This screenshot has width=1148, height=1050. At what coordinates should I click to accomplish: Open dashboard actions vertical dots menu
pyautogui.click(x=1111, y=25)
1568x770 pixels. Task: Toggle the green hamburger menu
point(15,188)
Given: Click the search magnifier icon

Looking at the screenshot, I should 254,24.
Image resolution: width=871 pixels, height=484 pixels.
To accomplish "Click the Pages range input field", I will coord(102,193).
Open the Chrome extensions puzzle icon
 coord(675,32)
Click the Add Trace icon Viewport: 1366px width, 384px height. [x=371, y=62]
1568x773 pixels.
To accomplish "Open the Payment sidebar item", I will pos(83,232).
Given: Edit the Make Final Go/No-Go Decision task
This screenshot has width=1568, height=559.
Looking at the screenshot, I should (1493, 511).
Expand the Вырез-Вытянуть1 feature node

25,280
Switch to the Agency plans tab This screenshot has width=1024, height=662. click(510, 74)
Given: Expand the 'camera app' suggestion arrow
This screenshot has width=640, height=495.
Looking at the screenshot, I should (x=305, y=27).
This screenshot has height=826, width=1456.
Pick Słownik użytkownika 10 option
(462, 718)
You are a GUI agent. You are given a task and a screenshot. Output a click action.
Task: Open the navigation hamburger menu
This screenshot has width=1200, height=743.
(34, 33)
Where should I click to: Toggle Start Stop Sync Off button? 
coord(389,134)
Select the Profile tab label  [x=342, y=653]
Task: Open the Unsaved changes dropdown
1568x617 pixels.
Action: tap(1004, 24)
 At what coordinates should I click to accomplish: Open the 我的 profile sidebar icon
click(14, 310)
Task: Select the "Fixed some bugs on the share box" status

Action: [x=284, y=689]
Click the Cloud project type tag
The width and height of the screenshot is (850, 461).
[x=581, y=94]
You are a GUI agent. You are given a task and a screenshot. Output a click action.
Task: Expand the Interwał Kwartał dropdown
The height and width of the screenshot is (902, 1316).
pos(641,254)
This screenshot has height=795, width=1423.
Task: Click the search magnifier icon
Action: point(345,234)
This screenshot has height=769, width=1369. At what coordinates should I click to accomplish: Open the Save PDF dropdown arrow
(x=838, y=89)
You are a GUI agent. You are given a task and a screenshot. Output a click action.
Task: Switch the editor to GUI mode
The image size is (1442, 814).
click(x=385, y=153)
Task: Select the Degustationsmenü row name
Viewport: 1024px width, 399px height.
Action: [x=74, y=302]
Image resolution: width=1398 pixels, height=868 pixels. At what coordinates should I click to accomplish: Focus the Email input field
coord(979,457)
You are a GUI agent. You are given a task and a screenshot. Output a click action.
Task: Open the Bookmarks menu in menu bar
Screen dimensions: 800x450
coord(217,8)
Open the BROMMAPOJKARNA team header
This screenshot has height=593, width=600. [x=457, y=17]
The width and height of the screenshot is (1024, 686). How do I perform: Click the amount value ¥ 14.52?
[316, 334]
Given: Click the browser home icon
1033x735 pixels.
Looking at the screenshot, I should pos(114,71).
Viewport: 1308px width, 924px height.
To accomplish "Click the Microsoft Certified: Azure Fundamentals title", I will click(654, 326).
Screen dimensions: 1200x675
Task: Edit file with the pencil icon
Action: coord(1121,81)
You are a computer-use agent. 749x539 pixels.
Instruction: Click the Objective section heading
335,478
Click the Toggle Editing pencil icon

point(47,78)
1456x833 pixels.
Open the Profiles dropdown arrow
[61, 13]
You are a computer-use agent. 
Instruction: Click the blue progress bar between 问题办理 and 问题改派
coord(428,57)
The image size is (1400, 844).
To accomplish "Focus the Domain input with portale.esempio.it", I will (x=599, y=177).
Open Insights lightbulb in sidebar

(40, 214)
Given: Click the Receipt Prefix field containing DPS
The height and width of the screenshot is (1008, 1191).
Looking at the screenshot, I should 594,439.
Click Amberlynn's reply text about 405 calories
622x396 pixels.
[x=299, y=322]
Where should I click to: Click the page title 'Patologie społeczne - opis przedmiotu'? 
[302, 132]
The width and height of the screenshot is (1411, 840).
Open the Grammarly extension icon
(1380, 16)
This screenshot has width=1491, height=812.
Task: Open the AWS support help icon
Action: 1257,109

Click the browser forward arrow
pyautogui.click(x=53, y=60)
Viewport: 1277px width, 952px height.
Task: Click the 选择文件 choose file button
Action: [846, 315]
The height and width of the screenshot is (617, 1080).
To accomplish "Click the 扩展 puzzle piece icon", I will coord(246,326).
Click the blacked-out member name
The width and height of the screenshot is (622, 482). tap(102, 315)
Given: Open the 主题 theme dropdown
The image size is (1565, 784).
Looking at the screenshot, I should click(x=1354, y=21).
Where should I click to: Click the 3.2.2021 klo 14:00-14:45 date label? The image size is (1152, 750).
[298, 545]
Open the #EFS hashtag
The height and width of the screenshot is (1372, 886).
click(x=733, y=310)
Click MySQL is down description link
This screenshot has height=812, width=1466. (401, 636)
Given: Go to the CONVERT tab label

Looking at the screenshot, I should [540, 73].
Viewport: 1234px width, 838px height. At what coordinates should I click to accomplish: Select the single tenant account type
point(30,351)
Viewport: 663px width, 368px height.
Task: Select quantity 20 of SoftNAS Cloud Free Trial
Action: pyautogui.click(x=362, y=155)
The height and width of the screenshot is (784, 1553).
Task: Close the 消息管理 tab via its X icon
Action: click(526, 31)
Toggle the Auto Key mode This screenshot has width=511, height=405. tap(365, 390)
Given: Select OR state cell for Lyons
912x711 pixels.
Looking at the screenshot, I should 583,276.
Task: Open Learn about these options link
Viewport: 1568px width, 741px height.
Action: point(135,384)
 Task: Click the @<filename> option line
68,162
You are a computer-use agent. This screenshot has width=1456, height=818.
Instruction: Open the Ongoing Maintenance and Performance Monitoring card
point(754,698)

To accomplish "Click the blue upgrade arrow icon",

◆ **Exercise instructions**
Print the records above once again, exactly as written.

◆ **Answer section**
This screenshot has width=1148, height=1050. At what coordinates should I click to accomplish: Open dashboard actions vertical dots menu
pyautogui.click(x=1111, y=25)
1568x770 pixels. Task: Toggle the green hamburger menu
point(15,188)
Given: Click the search magnifier icon

Looking at the screenshot, I should 254,24.
Image resolution: width=871 pixels, height=484 pixels.
To accomplish "Click the Pages range input field", I will coord(102,193).
Open the Chrome extensions puzzle icon
 coord(675,32)
Click the Add Trace icon Viewport: 1366px width, 384px height. [x=371, y=62]
1568x773 pixels.
To accomplish "Open the Payment sidebar item", I will pos(83,232).
Given: Edit the Make Final Go/No-Go Decision task
This screenshot has width=1568, height=559.
Looking at the screenshot, I should (1493, 511).
Expand the Вырез-Вытянуть1 feature node

25,280
Switch to the Agency plans tab This screenshot has width=1024, height=662. click(510, 74)
Given: Expand the 'camera app' suggestion arrow
This screenshot has width=640, height=495.
Looking at the screenshot, I should (x=305, y=27).
This screenshot has height=826, width=1456.
Pick Słownik użytkownika 10 option
(462, 718)
You are a GUI agent. You are given a task and a screenshot. Output a click action.
Task: Open the navigation hamburger menu
This screenshot has width=1200, height=743.
(34, 33)
Where should I click to: Toggle Start Stop Sync Off button? 
coord(389,134)
Select the Profile tab label  [x=342, y=653]
Task: Open the Unsaved changes dropdown
1568x617 pixels.
Action: tap(1004, 24)
 At what coordinates should I click to accomplish: Open the 我的 profile sidebar icon
click(14, 310)
Task: Select the "Fixed some bugs on the share box" status

Action: [x=284, y=689]
Click the Cloud project type tag
The width and height of the screenshot is (850, 461).
[x=581, y=94]
You are a GUI agent. You are given a task and a screenshot. Output a click action.
Task: Expand the Interwał Kwartał dropdown
The height and width of the screenshot is (902, 1316).
pos(641,254)
This screenshot has height=795, width=1423.
Task: Click the search magnifier icon
Action: point(345,234)
This screenshot has height=769, width=1369. At what coordinates should I click to accomplish: Open the Save PDF dropdown arrow
(x=838, y=89)
You are a GUI agent. You are given a task and a screenshot. Output a click action.
Task: Switch the editor to GUI mode
The image size is (1442, 814).
click(x=385, y=153)
Task: Select the Degustationsmenü row name
Viewport: 1024px width, 399px height.
Action: [x=74, y=302]
Image resolution: width=1398 pixels, height=868 pixels. At what coordinates should I click to accomplish: Focus the Email input field
coord(979,457)
You are a GUI agent. You are given a task and a screenshot. Output a click action.
Task: Open the Bookmarks menu in menu bar
Screen dimensions: 800x450
coord(217,8)
Open the BROMMAPOJKARNA team header
This screenshot has height=593, width=600. [x=457, y=17]
The width and height of the screenshot is (1024, 686). How do I perform: Click the amount value ¥ 14.52?
[316, 334]
Given: Click the browser home icon
1033x735 pixels.
Looking at the screenshot, I should pos(114,71).
Viewport: 1308px width, 924px height.
To accomplish "Click the Microsoft Certified: Azure Fundamentals title", I will click(654, 326).
Screen dimensions: 1200x675
Task: Edit file with the pencil icon
Action: coord(1121,81)
You are a computer-use agent. 749x539 pixels.
Instruction: Click the Objective section heading
335,478
Click the Toggle Editing pencil icon

point(47,78)
1456x833 pixels.
Open the Profiles dropdown arrow
[61, 13]
You are a computer-use agent. 
Instruction: Click the blue progress bar between 问题办理 and 问题改派
coord(428,57)
The image size is (1400, 844).
To accomplish "Focus the Domain input with portale.esempio.it", I will (x=599, y=177).
Open Insights lightbulb in sidebar

(40, 214)
Given: Click the Receipt Prefix field containing DPS
The height and width of the screenshot is (1008, 1191).
Looking at the screenshot, I should 594,439.
Click Amberlynn's reply text about 405 calories
622x396 pixels.
[x=299, y=322]
Where should I click to: Click the page title 'Patologie społeczne - opis przedmiotu'? 
[302, 132]
The width and height of the screenshot is (1411, 840).
Open the Grammarly extension icon
(1380, 16)
This screenshot has width=1491, height=812.
Task: Open the AWS support help icon
Action: 1257,109

Click the browser forward arrow
pyautogui.click(x=53, y=60)
Viewport: 1277px width, 952px height.
Task: Click the 选择文件 choose file button
Action: [846, 315]
The height and width of the screenshot is (617, 1080).
To accomplish "Click the 扩展 puzzle piece icon", I will coord(246,326).
Click the blacked-out member name
The width and height of the screenshot is (622, 482). tap(102, 315)
Given: Open the 主题 theme dropdown
The image size is (1565, 784).
Looking at the screenshot, I should click(x=1354, y=21).
Where should I click to: Click the 3.2.2021 klo 14:00-14:45 date label? The image size is (1152, 750).
[298, 545]
Open the #EFS hashtag
The height and width of the screenshot is (1372, 886).
click(x=733, y=310)
Click MySQL is down description link
This screenshot has height=812, width=1466. (401, 636)
Given: Go to the CONVERT tab label

Looking at the screenshot, I should [540, 73].
Viewport: 1234px width, 838px height. At what coordinates should I click to accomplish: Select the single tenant account type
point(30,351)
Viewport: 663px width, 368px height.
Task: Select quantity 20 of SoftNAS Cloud Free Trial
Action: pyautogui.click(x=362, y=155)
The height and width of the screenshot is (784, 1553).
Task: Close the 消息管理 tab via its X icon
Action: click(526, 31)
Toggle the Auto Key mode This screenshot has width=511, height=405. tap(365, 390)
Given: Select OR state cell for Lyons
912x711 pixels.
Looking at the screenshot, I should 583,276.
Task: Open Learn about these options link
Viewport: 1568px width, 741px height.
Action: point(135,384)
 Task: Click the @<filename> option line
68,162
You are a computer-use agent. This screenshot has width=1456, height=818.
Instruction: Open the Ongoing Maintenance and Performance Monitoring card
point(754,698)

To accomplish "Click the blue upgrade arrow icon",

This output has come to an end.